Single-node Accumulo development cluster in one command…

I’m really pleased to share accumulo-vagrant which uses Vagrant to create a single-node Accumulo cluster for development.

Nearly every distributed database seems to have a dependency on Zookeeper or HDFS these days and while developing with them, I often use the convenient HDP2.x sandboxes from Hortonworks. These VirtualBox images gives me the latest Hadoop components playing nicely together, but having all of them like HBase, Hive, Storm at once is heavy when all you need is HDFS and Zookeeper as is the case with Accumulo. If you want to go even lighter weight for development, and it fits your use cases, you can check out Mock Accumulo or Mini Accumulo cluster.

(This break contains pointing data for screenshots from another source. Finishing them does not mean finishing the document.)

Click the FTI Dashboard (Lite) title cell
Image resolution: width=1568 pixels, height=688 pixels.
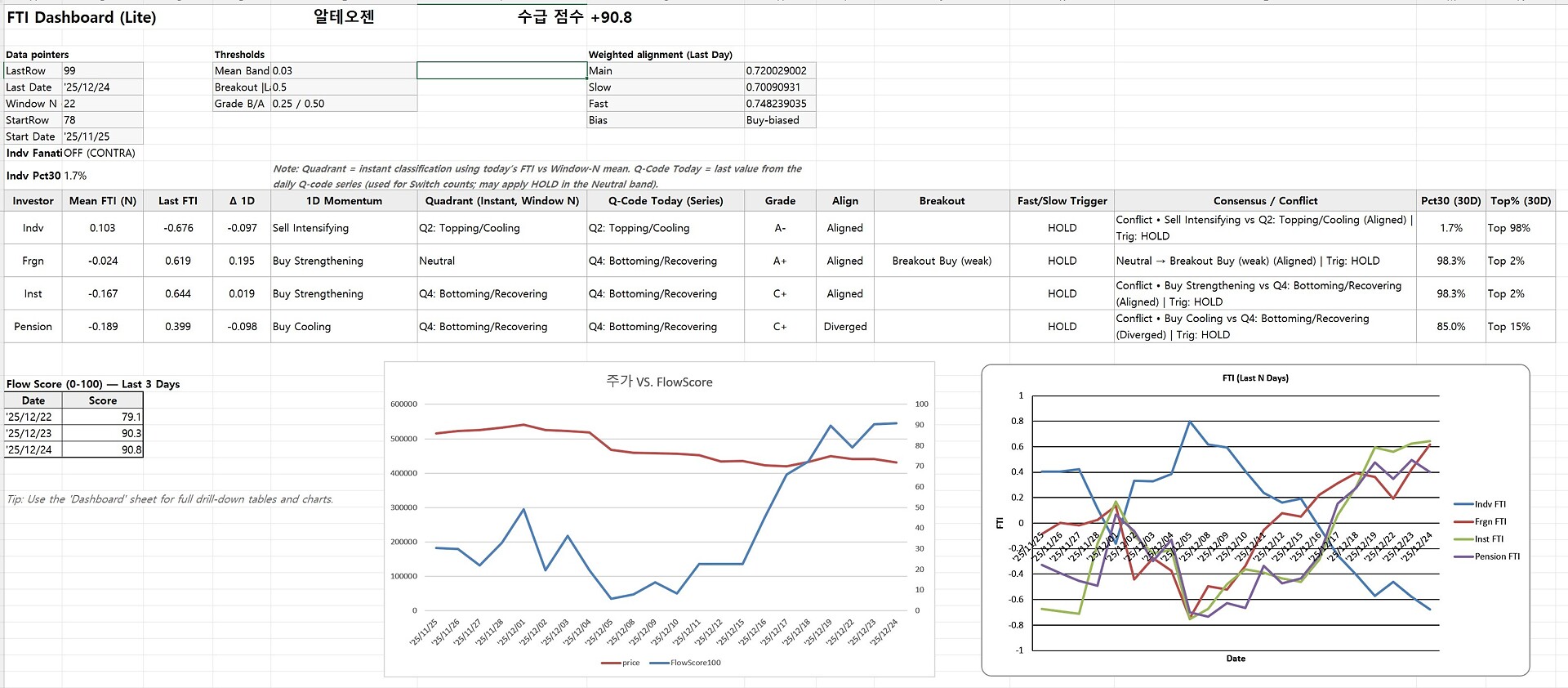pyautogui.click(x=82, y=18)
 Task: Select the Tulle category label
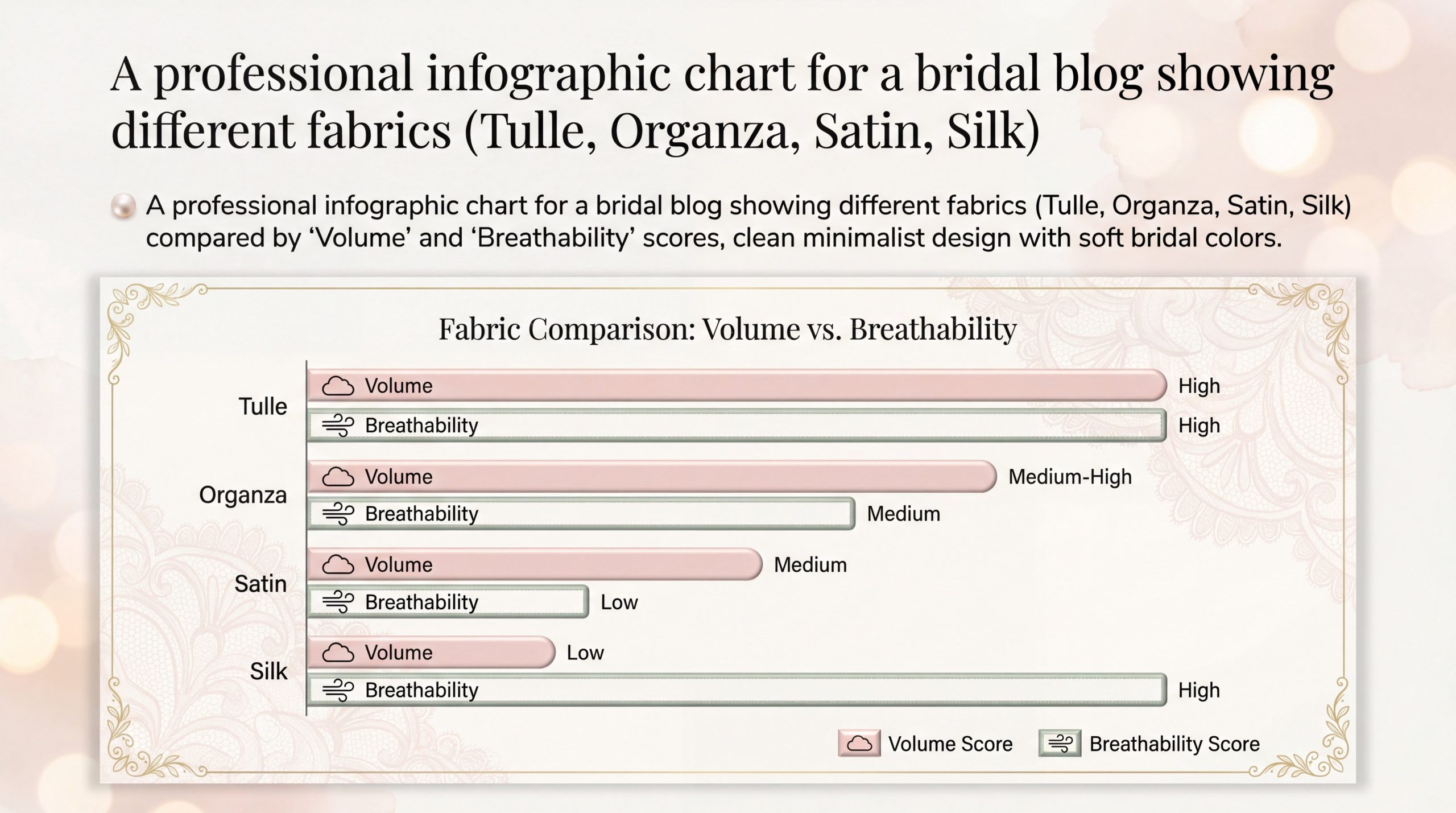(262, 406)
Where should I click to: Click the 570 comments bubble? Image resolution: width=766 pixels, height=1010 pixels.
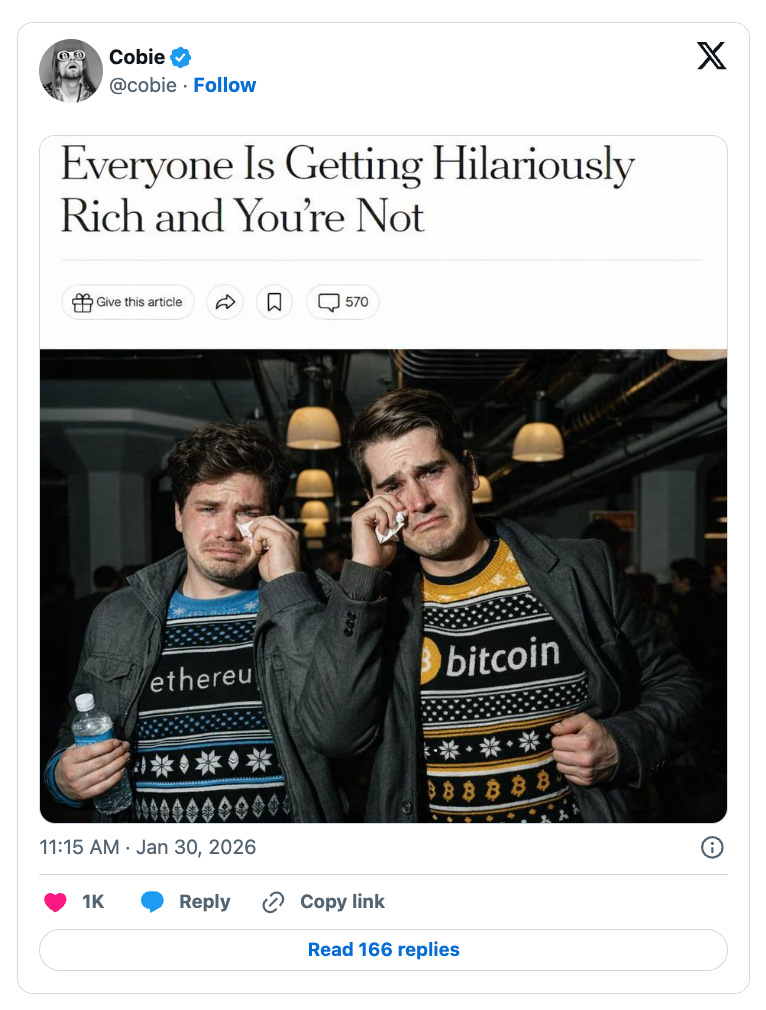tap(343, 302)
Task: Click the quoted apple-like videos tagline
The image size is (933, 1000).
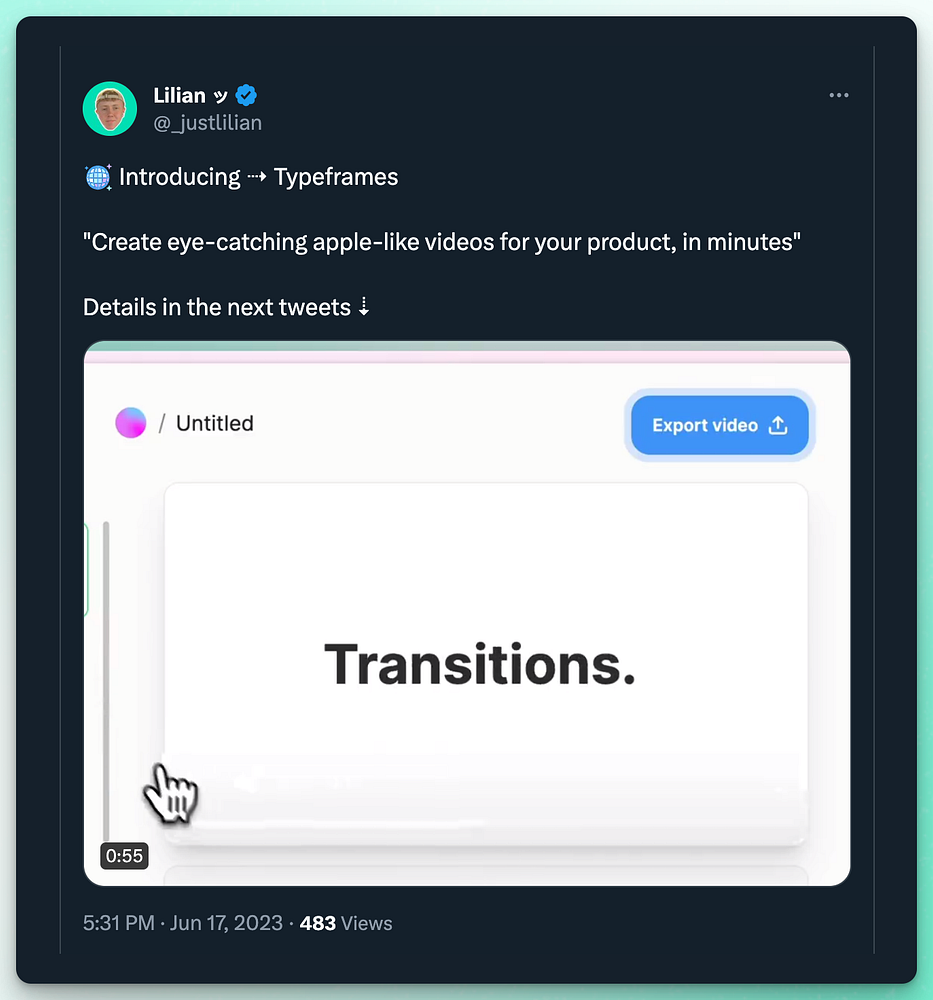Action: click(442, 242)
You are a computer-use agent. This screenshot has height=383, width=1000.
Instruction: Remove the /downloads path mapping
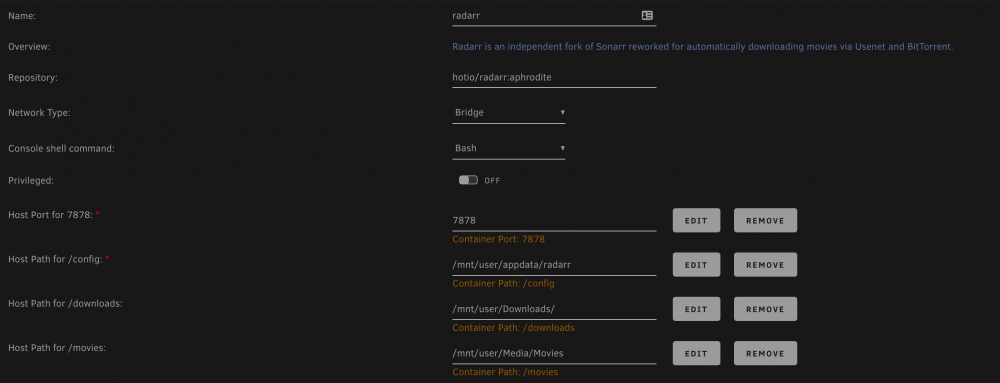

I enjoyed putting together this Vagrant script which uses an excellent and relatively new feature of Ambari, Blueprints, which opens up Ambari/Hadoop cluster configuration and deployment via a RESTful, JSON API. Once all the bits are in place and Zookeeper and HDFS are running, the Vagrant script runs ‘accumulo init’ and your cluster is ready for development! When creating this VagrantĀ  script, I referenced ambari-vagrant by the generous folks at SequenceIQ who publish a lot of great open source stuff around Hadoop deployment automation. I hope you find this git repo helpful and I look forward to your comments and suggestions.